▶ _DATA FOR THIS EXERCISE_

>>>>>

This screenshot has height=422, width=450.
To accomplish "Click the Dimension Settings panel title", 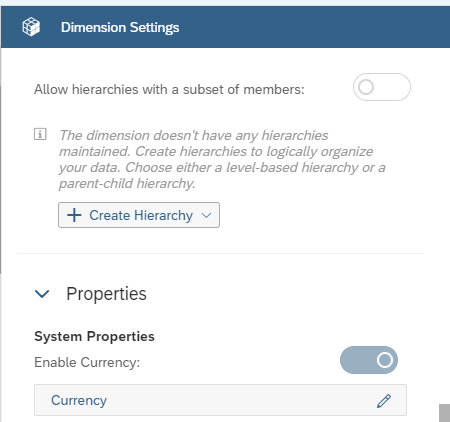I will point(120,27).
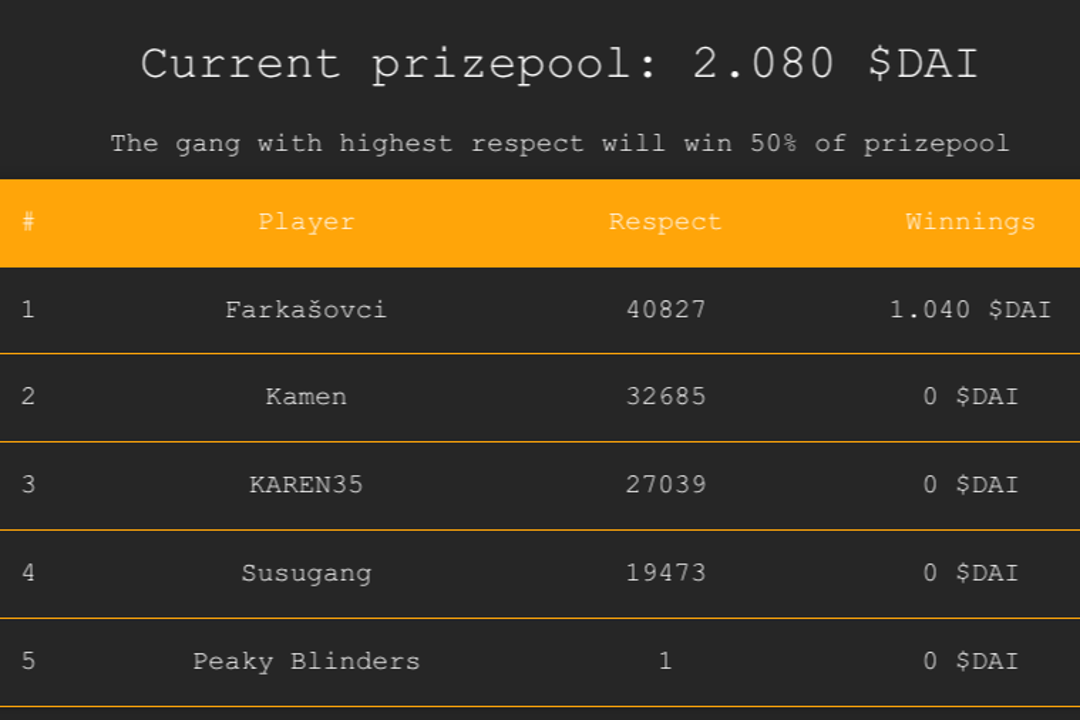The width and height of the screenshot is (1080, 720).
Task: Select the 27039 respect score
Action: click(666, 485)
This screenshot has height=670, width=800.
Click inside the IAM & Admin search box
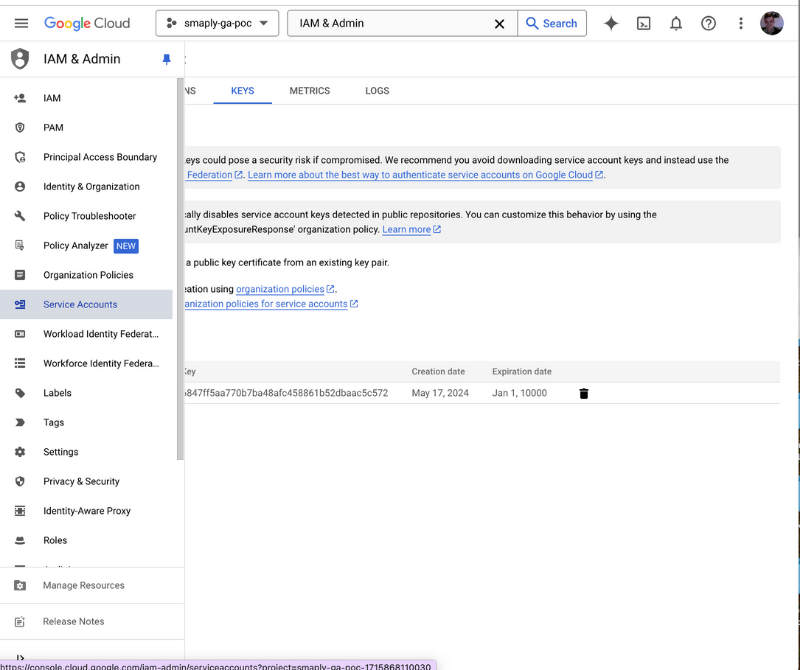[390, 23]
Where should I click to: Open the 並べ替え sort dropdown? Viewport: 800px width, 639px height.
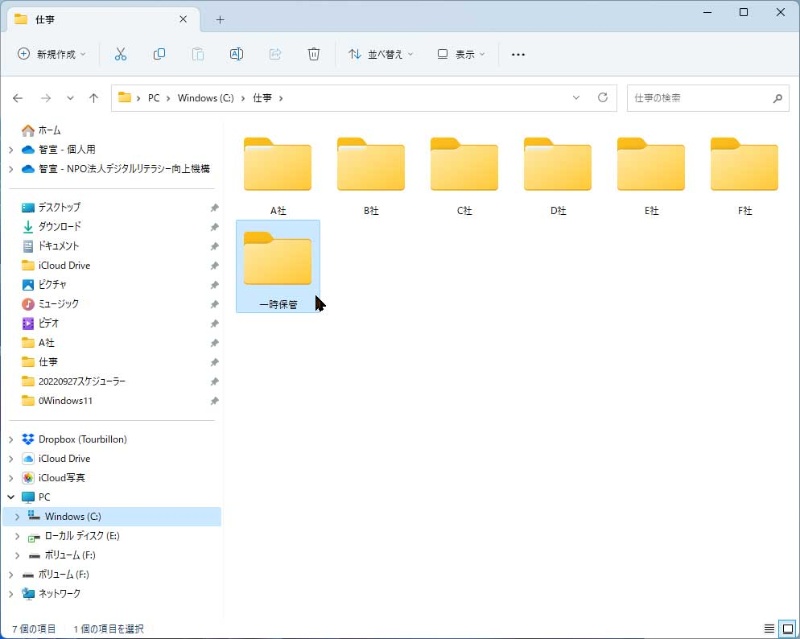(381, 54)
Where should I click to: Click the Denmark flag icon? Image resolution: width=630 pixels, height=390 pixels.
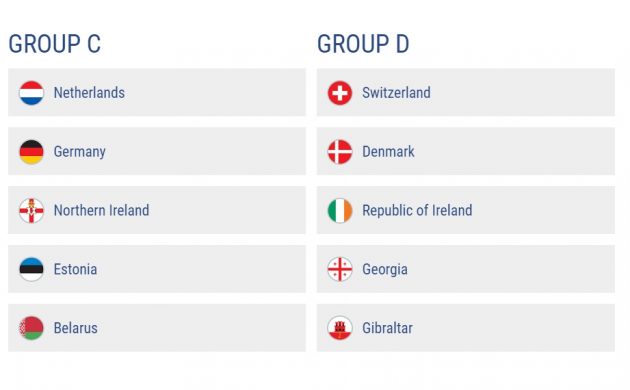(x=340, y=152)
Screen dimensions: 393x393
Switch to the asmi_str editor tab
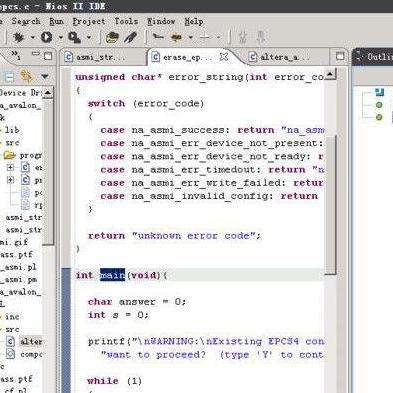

<<<<<
>>>>>

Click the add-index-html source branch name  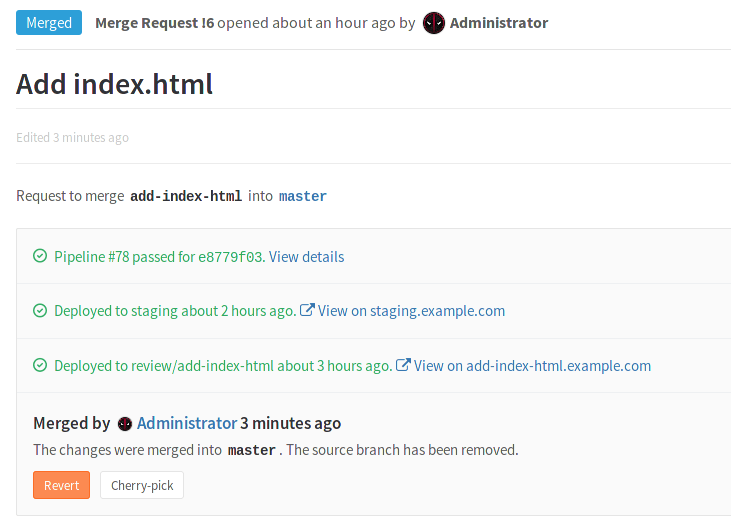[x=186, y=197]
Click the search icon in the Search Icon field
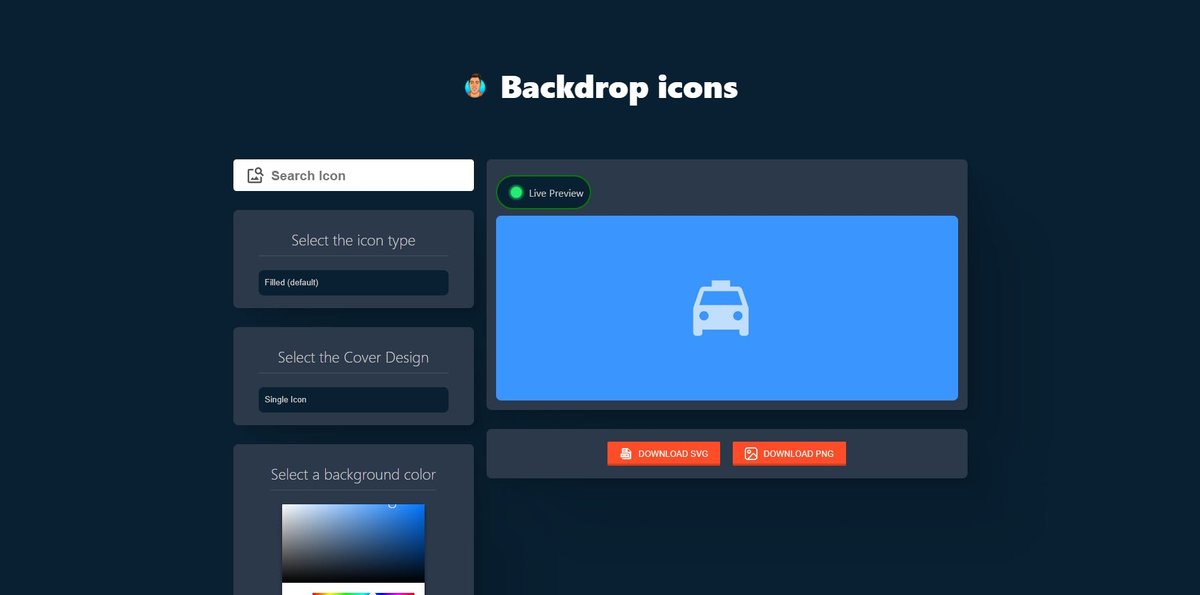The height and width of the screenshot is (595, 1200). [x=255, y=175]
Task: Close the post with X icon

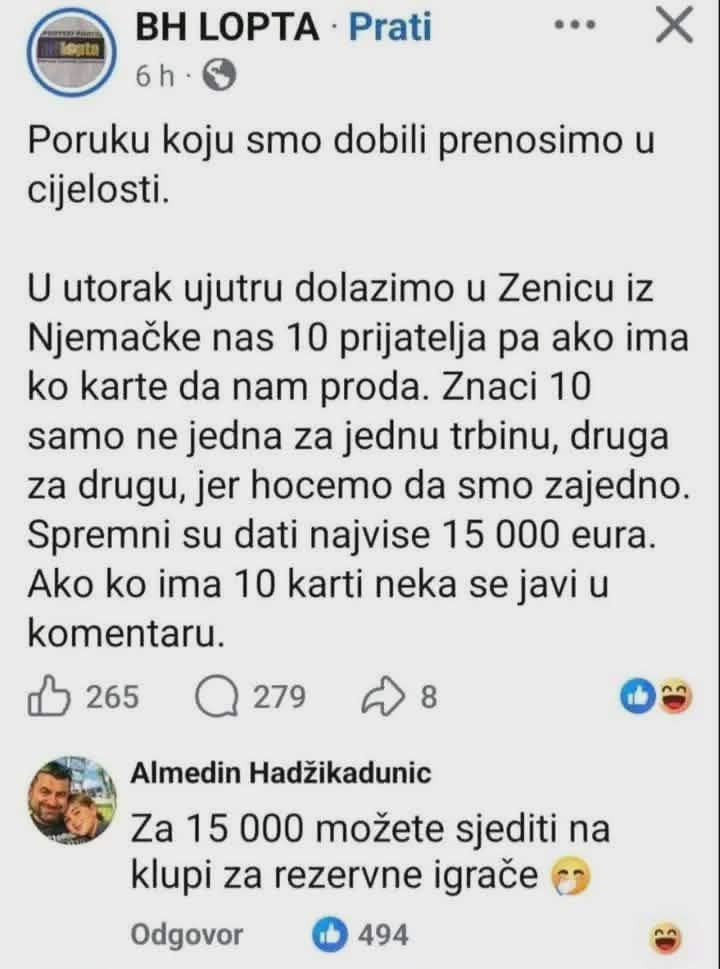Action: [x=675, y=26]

<<<<<
>>>>>

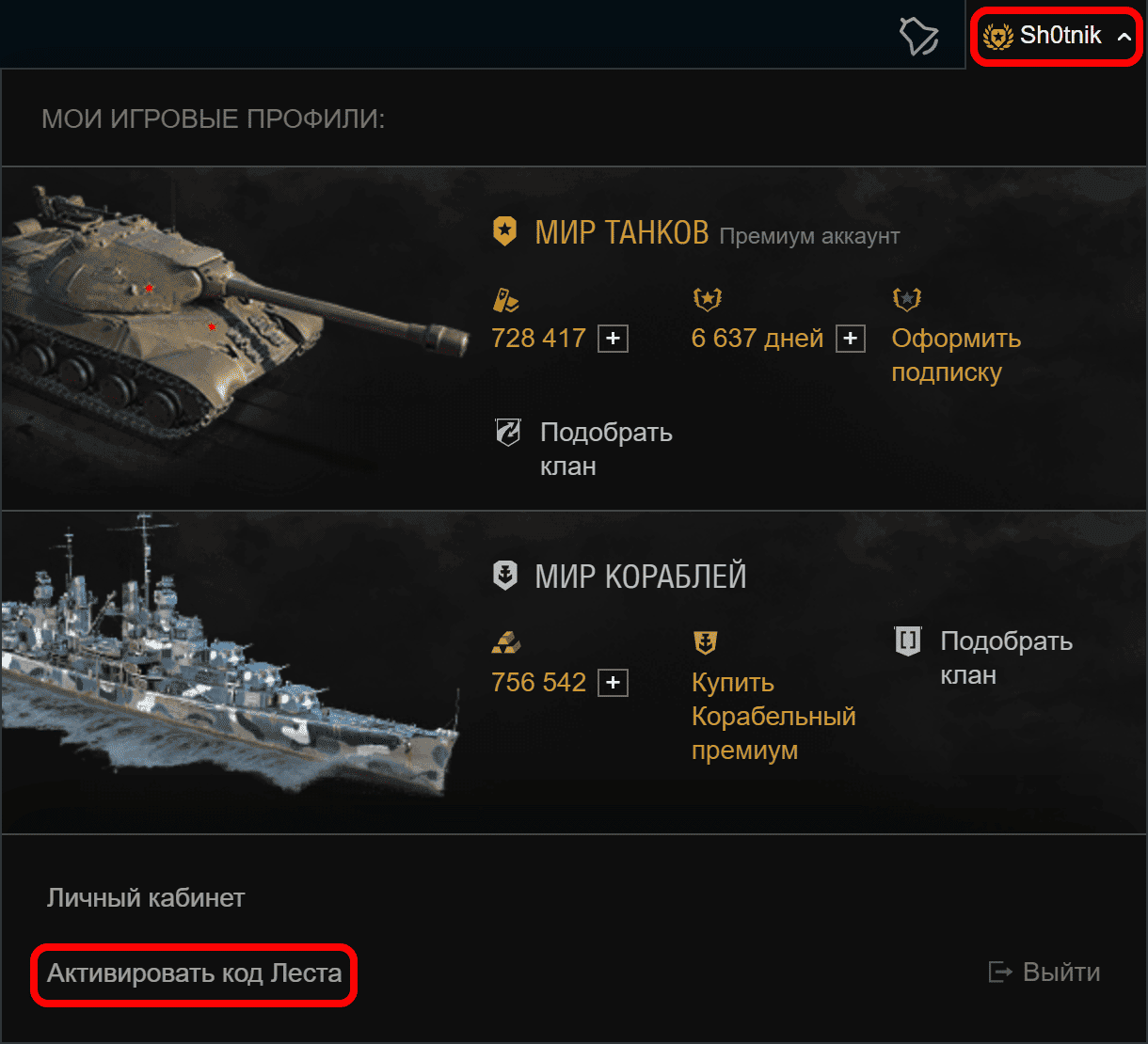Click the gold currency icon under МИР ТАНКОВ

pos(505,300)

<<<<<

▶ _WORK REQUEST_
In the listing above, find the line containing "Where should I click to: Click" and the line containing "Switch to the asmi_str editor tab", then output those two lines and everything between them exactly as written, without the images.

▶ _TASK SOLUTION_
Where should I click to: Click the Denmark flag icon? Image resolution: width=630 pixels, height=390 pixels.
(x=340, y=152)
Screen dimensions: 393x393
Switch to the asmi_str editor tab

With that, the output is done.